Research Article | Open Access
Thomas Macher, Jennifer Sherwood, Yaolin Xu, Min Lee, Grayson Dennis, Ying Qin, Daniel Daly, Richard P. Swatloski, Yuping Bao, "Scalable Production of Iron Oxide Nanowhiskers", Journal of Nanomaterials, vol. 2015, Article ID 376579, 8 pages, 2015. https://doi.org/10.1155/2015/376579
Scalable Production of Iron Oxide Nanowhiskers
We reported the scalable production of iron oxide nanowhiskers from 250 mL laboratory scale to 10 L reactor reaction. During the scale-up process, the reaction time was found to be a critical parameter to adjust for the production of iron oxide nanowhiskers with similar quality to that of the laboratory scale. Based on transmission electron microscopy and magnetometry analysis, the size, size distribution, and magnetic properties of the large scale products were comparable to those produced on laboratory scale. Subsequently, these nanowhiskers were transferred from organic solvents to aqueous solution using a 38-liter stainless steel tank. These water soluble nanowhiskers were well dispersed in water and the surface chemistry was confirmed by Fourier transform infrared spectroscopy.

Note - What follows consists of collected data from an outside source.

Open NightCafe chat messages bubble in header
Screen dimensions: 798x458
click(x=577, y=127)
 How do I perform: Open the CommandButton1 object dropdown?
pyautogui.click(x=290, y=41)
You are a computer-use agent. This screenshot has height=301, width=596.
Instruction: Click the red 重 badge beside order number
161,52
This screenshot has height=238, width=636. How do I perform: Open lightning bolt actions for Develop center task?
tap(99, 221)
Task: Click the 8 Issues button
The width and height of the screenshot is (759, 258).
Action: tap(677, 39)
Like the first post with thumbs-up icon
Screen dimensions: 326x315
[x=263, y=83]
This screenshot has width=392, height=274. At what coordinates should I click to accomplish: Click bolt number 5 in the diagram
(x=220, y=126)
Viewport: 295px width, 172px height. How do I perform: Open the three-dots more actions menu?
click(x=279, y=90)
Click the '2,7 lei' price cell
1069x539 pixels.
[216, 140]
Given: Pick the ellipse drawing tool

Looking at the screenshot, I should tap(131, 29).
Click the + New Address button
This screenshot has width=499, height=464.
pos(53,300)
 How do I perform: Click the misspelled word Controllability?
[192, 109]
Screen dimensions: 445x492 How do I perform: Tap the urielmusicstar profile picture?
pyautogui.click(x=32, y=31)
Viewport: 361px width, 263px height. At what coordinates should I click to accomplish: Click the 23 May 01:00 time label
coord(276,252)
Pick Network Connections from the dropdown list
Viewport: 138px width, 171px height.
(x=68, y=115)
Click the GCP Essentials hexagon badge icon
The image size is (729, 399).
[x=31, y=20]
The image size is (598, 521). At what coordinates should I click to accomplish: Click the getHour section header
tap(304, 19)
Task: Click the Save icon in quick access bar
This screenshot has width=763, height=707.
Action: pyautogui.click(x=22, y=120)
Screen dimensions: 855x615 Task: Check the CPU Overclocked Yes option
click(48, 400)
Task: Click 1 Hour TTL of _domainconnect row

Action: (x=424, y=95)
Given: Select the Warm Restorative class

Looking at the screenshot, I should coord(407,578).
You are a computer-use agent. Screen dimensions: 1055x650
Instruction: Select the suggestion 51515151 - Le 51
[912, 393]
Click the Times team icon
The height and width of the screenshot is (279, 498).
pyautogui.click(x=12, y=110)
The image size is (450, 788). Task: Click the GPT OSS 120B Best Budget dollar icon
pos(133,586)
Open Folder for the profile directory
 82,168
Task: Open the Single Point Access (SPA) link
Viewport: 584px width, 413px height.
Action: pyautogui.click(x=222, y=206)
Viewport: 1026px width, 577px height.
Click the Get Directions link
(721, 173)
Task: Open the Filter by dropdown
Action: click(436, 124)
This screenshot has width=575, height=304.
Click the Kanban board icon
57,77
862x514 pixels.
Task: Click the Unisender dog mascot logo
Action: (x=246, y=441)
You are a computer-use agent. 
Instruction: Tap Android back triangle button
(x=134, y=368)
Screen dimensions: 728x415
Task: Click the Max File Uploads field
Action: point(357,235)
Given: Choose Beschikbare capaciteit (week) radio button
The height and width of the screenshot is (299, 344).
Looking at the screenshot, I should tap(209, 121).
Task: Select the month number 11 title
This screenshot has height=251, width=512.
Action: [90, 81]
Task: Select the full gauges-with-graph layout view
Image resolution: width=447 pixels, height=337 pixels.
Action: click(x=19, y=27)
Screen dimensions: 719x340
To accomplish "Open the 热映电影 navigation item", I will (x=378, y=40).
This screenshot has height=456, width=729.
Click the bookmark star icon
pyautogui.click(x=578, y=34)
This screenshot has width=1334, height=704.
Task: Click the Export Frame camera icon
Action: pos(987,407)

Iron oxide nanoparticles have shown great potential in many applications, including contrast agents for magnetic resonance imaging (MRI) , iron deficiency therapy , drug delivery [3, 4], soil and groundwater remediation , and photocatalysts [6, 7]. Iron oxide nanoparticles (magnetite or maghemite) are an inverse phase spinel crystal structure and their magnetic properties are strongly size- and shape-dependent [8, 9]. Most of these applications have been focused on spherical nanoparticles with a few reported on nanocubes [10–12]. The formation of one dimensional (1D) structures was limited to iron oxide nanobars , nanowires , and iron oxide nanochains [14, 15]. Recently, it was shown that nonspherical iron oxide nanoparticles could greatly improve their usefulness for biomedical applications, such as extremely high r2 relaxivity  and high value of the specific absorption rate of iron oxide nanocubes , long blood circulation time, and enhanced retention at tumor sites of nanoworms . These studies suggested that shape control of iron oxide nanoparticles could potentially lead to further advancement in biomedical applications. We and other groups have recently reported the synthesis of ultrathin 1D iron oxide nanostructures [19, 20]. We recently demonstrated that these nanowhiskers can be used as novel positive contrast agents for MRI . For any type of potential applications, large scale production is an important factor, such as the scaled production of spherical iron oxide nanoparticles for direct coal liquefaction [22, 23].
Here, we reported the scalable production of ultrathin iron oxide nanowhiskers using a selective heating method. The synthesis was scaled up from laboratory scale of a 250 mL reaction flask to a 10 L reactor. During this process, we discovered that the reaction time was a key parameter to be adjusted in order to achieve a similar quality product, mainly because of the alteration of heat/mass transfer rates for large volume reactions. Interestingly, the prolonged reaction time did not greatly affect the morphology and property of the nanowhiskers. The transmission electron microscopy (TEM) images showed similar morphologies of the nanowhiskers and the Fourier transform infrared spectroscopy (FTIR) spectra indicated the formation of magnetic ferrite structure. Furthermore, the phase transfer strategy from organic solvent to aqueous solution developed at laboratory scale was successfully applied to large scale (38-liter tank) to prepare water soluble iron oxide nanowhiskers. The scalability of the selective heating method and surface functionalization approach will open up further opportunities to explore the applications of iron oxide nanowhiskers.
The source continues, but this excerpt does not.